* _Prompt_
Read the data and repeat all of it exactly.

* _Given data_
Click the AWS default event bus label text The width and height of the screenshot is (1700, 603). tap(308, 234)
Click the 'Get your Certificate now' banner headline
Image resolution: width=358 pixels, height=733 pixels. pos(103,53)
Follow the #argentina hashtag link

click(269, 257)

* _Exercise solution_
Click the AWS default event bus label text The width and height of the screenshot is (1700, 603). tap(308, 234)
Click the 'Get your Certificate now' banner headline
Image resolution: width=358 pixels, height=733 pixels. pos(103,53)
Follow the #argentina hashtag link

click(269, 257)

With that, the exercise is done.